In cerca di un altro Sole, di un’altra Terra

Sapete cos’è un pianeta? Pensiamo tutti di saperlo, ma sapreste darne una definizione, ad esempio parlandone a un bambino? Stranamente non è poi così semplice. Prima del 2006 – dunque dieci anni fa, non un secolo fa – non esisteva neppure una definizione ufficiale. Solo la parola. Pianeta. Parola che abbiamo ricevuto in eredità dai nostri antenati greci. Per loro questa parola aveva un significato particolare, legato a una strana osservazione, che possiamo fare ancora oggi.

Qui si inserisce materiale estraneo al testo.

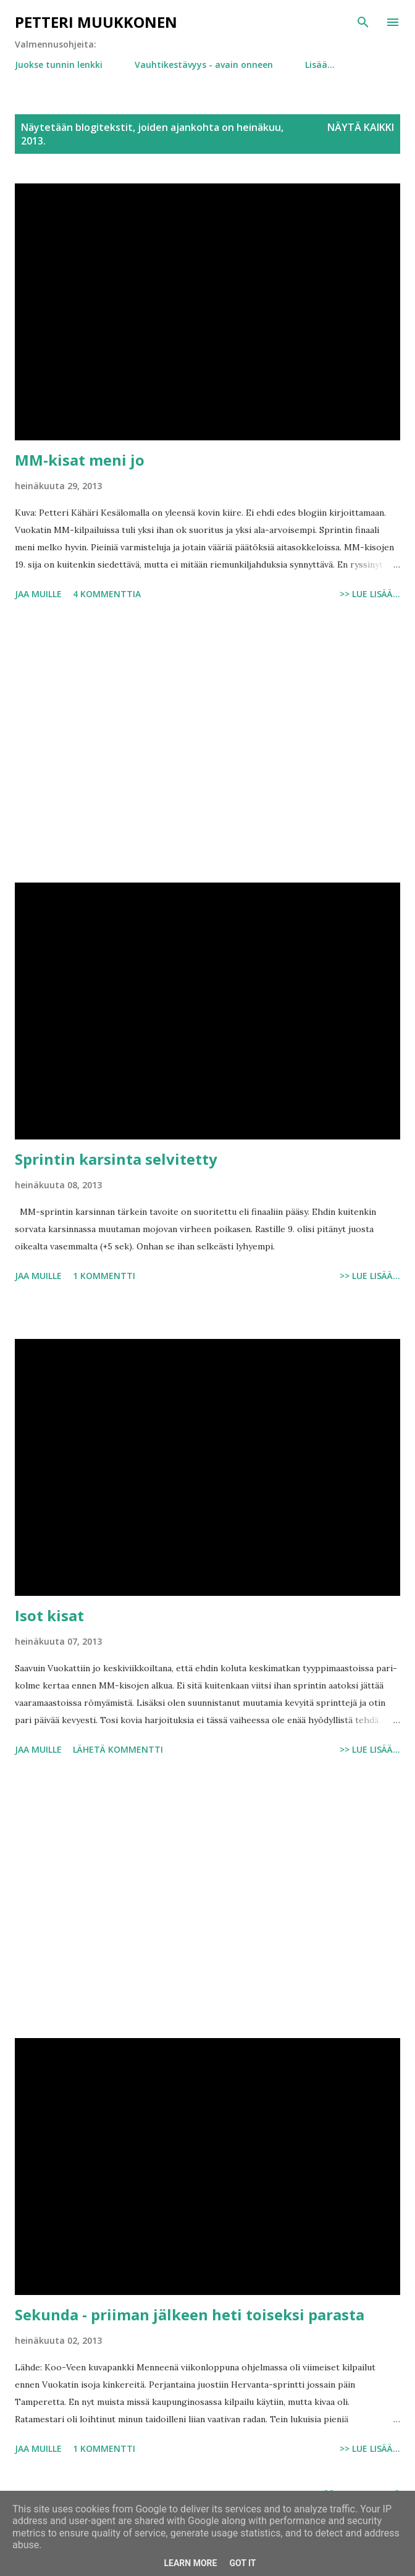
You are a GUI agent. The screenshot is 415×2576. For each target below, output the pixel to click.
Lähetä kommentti (118, 1749)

Immaginate di trovarvi all’aperto, in una notte d’estate. Volgete tranquillamente il vostro sguardo verso il cielo e sognate le stelle. Vi proiettate per qualche istante nell’immensità del cosmo, un’immensità che ci invade, ma che, tutto sommato, ci fa del bene. Talmente bene che ritornate il giorno dopo, e quello dopo ancora, e tutti i giorni seguenti, alla stessa ora, per poter continuare il vostro sogno. Da fini osservatori, vi rendete rapidamente conto che alcuni dei punti che luccicano nella notte al di sopra delle vostre teste non si muovono come tutti gli altri. Quasi tutte le stelle si spostano tranquillamente da est a ovest, come fossero attaccate a una sfera trasparente che ruota intorno alla Terra.

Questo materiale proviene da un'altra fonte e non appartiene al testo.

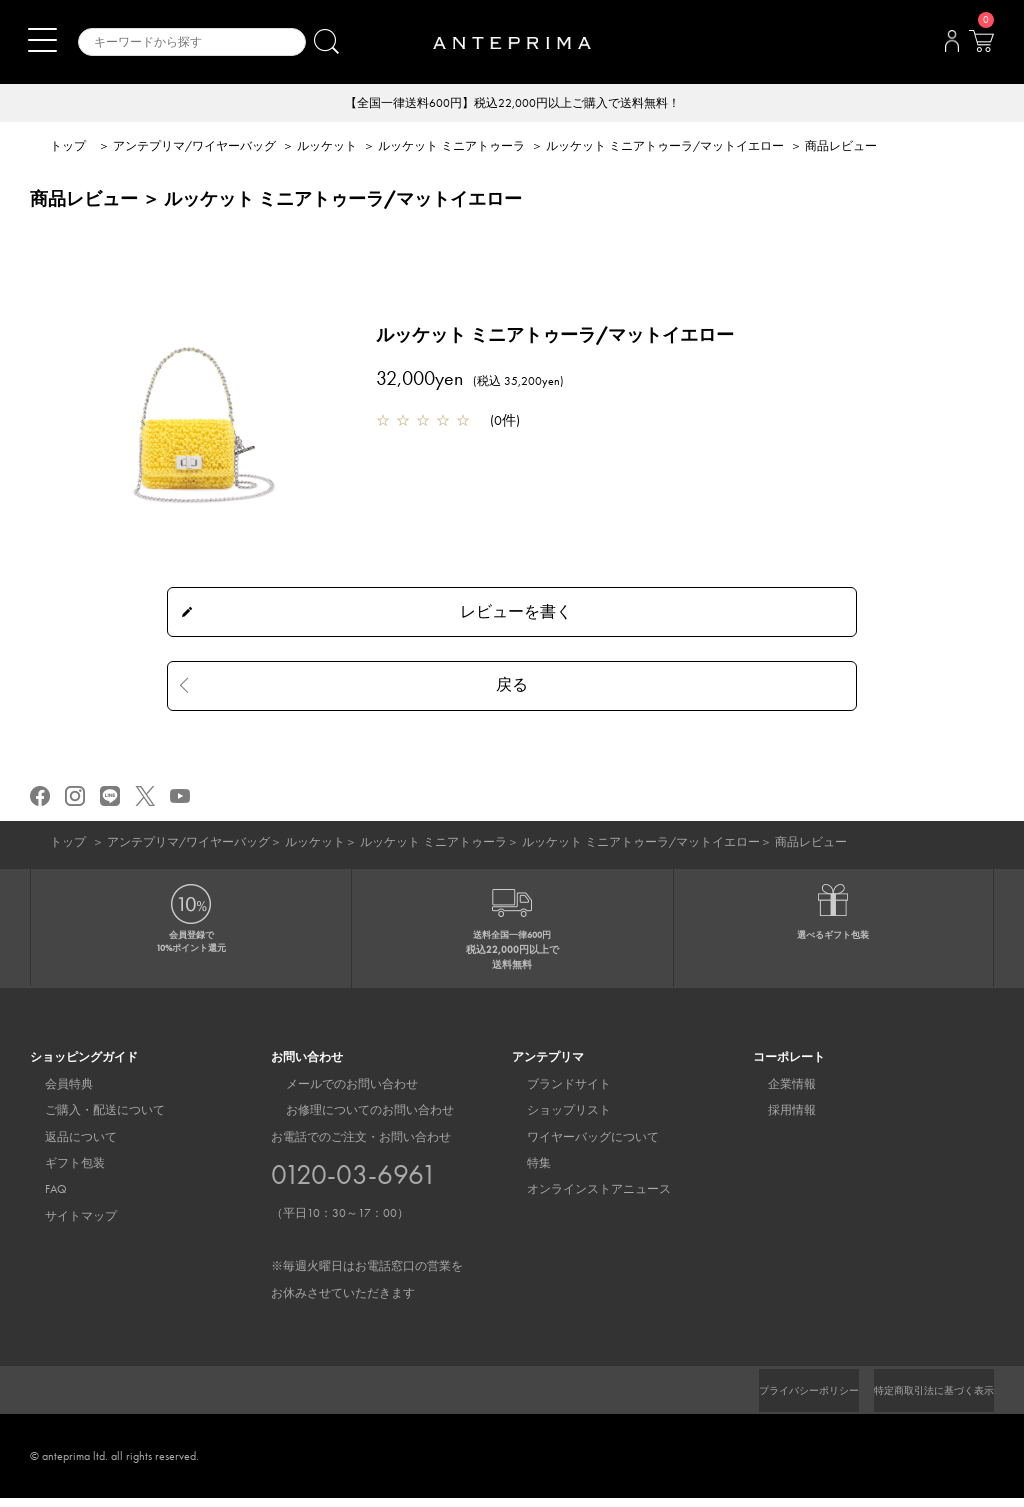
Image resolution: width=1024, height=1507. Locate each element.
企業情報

In realtà non si muovono affatto, certo. È il movimento della Terra che, girando su se stessa, ci dà questa impressione. Ma non tutte obbediscono a questo movimento collettivo. Alcuni di quei punti luminosi non sembrano affatto attaccati a quella sfera. Alcuni addirittura tornano indietro nel loro cammino e disegnano un anello nel cielo prima di riprendere il loro corso. Questi strani corpi celesti venivano chiamati dai greci stelle viaggianti, o vagabonde. In greco vagabondo si dice plànetes, che nella nostra lingua diventa «pianeta».
Questi punti luminosi che non ruotano come gli altri sono Giove, Saturno, Marte e Venere (quelli che possono essere visti a occhio nudo) e Nettuno, Urano e Mercurio. Non sono stelle. Non brillano di luce propria. Se li vediamo nel cielo è perché riflettono la luce del Sole, il quale sì, è una stella. C’è stato poi bisogno di un certo periodo di tempo per realizzare che la Terra sulla quale noi viviamo è anch’essa un pianeta. E abbiamo dovuto attendere il 2006 – appunto – perché l’Unione Astronomica Internazionale si mettesse d’accordo su una definizione fisica del significato di questo termine.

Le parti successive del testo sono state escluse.